Putin has suffered a setback with the price return to 2021 levels, just before the first anniversary of the war in Ukraine on February 24, 2019.

Moscow’s energy income has plummeted, having soared in the initial aftermath of the invasion. This helped to finance the Kremlin’s military offensive. Russia’s oil is now selling at a deep discount, and gas prices are not high enough to make up for its drop in export volumes.

Also, the fall in gas prices has sparked hopes that EU countries and Britain will experience a mild recession or even avoid an economic contraction. According to the European Commission, the short-term prospects of the EU have been boosted by the price drop and increased household spending.

As suppliers have already hedged electricity and gas for consumers at higher prices, household bills will not fall as quickly. However, bills should fall due to the drop in wholesale prices. Inflation has been rising since Russia had to cut supplies in 2021 due to high gas prices. In retaliation to western support for Ukraine’s invasion, Moscow cut exports.

Although prices remain high compared to historical levels of EUR10-30 per megawatt hour, analysts stated that they do not threaten to cause a deep recession in Europe.

Last summer, gas prices were so high that they were almost $500 per barrel but have fallen to $85 per barrel.

Gas infrastructure Europe reported that Europe’s gas storage levels, which are one of the most important metrics to avoid shortages, were at 66% full by Wednesday. This is well above the normal levels for this time of year.

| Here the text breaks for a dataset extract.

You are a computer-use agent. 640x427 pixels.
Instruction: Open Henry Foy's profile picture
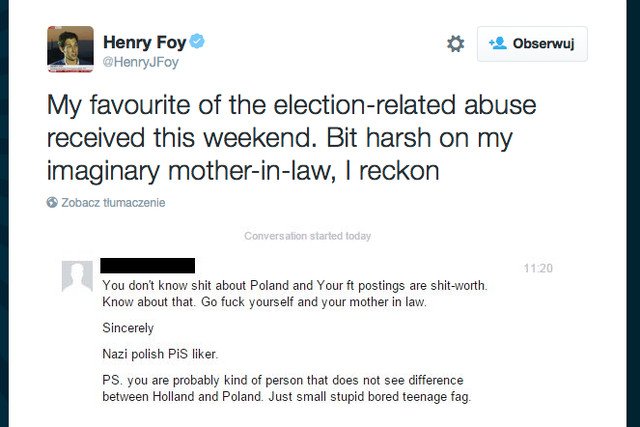(70, 49)
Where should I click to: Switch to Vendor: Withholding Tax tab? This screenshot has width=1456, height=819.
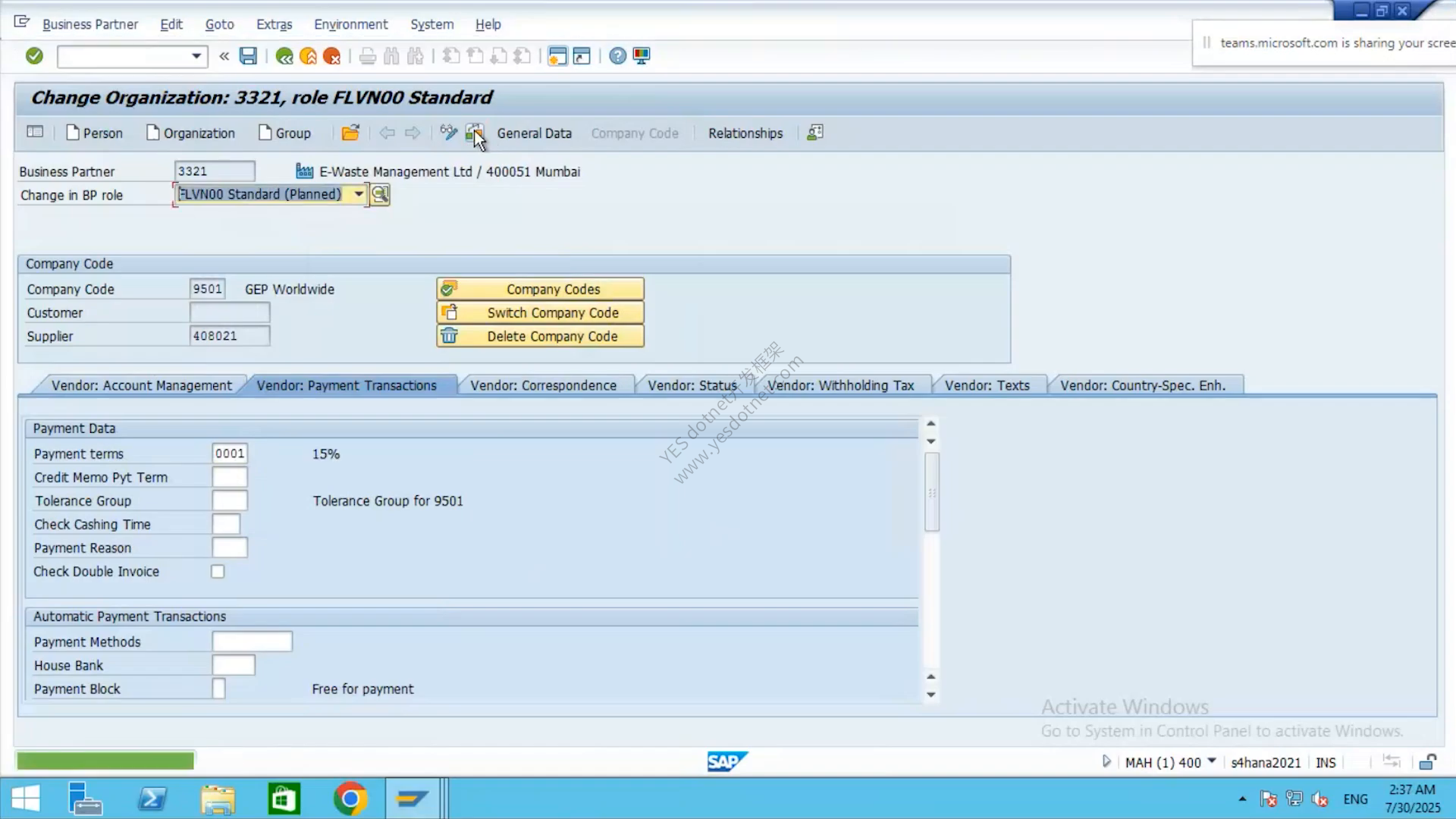point(840,385)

Gloystein stated that Europe’s industrial gas demand has dropped by around 20% in the last year without significantly reducing manufacturing output due to greater efficiency and fuel switching.

Forecasts for the long term now indicate a mild March, which should lower heating demand. Analysts believe that this should make it easier to refill storage before next winter, even if Russia’s supplies are lower than at the beginning of 2022.

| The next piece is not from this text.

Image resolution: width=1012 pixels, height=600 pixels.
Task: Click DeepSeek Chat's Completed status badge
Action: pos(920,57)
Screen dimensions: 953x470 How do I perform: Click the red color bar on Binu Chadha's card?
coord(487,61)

They also pointed out the likely return of the Freeport LNG export terminal on the US Gulf Coast as a source for renewed supplies to market. This terminal provided approximately a fifth of US export capacity before an outage last year.

Tom Marzec Manser from ICIS consultancy warned that the fall in gas prices could start to fuel demand for gas in Asia. This is especially true as China’s economy opens up.

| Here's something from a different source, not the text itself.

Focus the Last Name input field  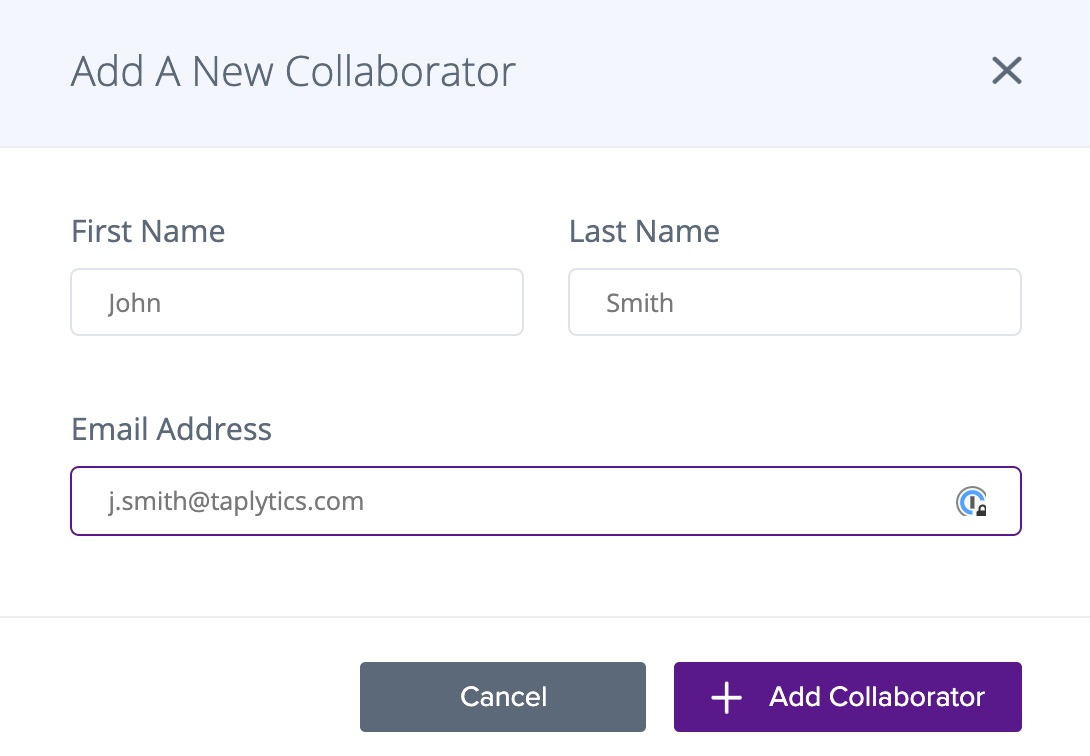coord(794,302)
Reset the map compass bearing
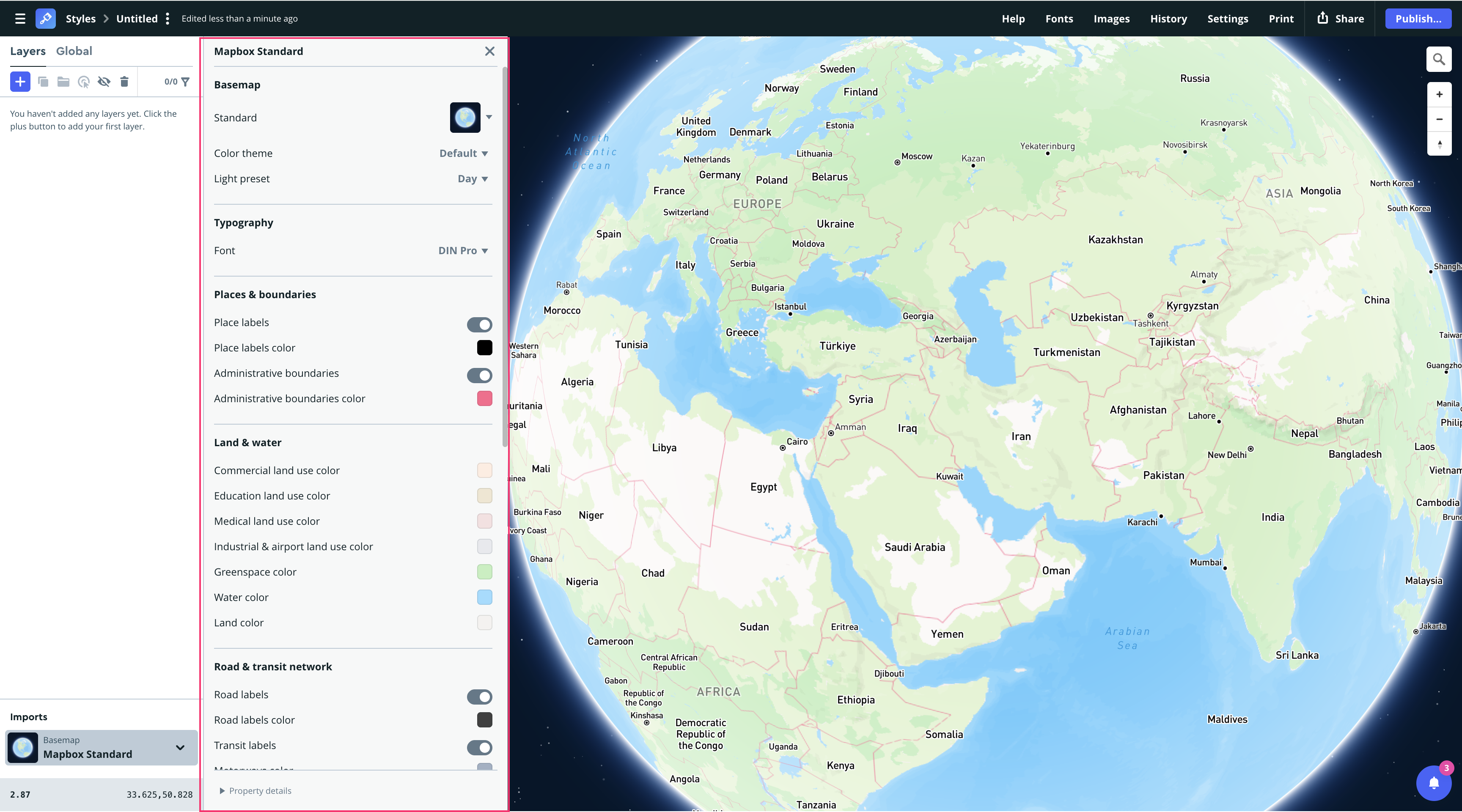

He stated that while storage levels in Europe and Asia are not high, Asia does not appear to be trying to outcompete the Atlantic in cargoes. However, falling prices will undoubtedly rekindle some demand for gas in the power and industrial sectors.

“This means that even though the TTF [benchmark] price is falling, it is unlikely that wholesale gas prices will fall back to pre-Covid levels.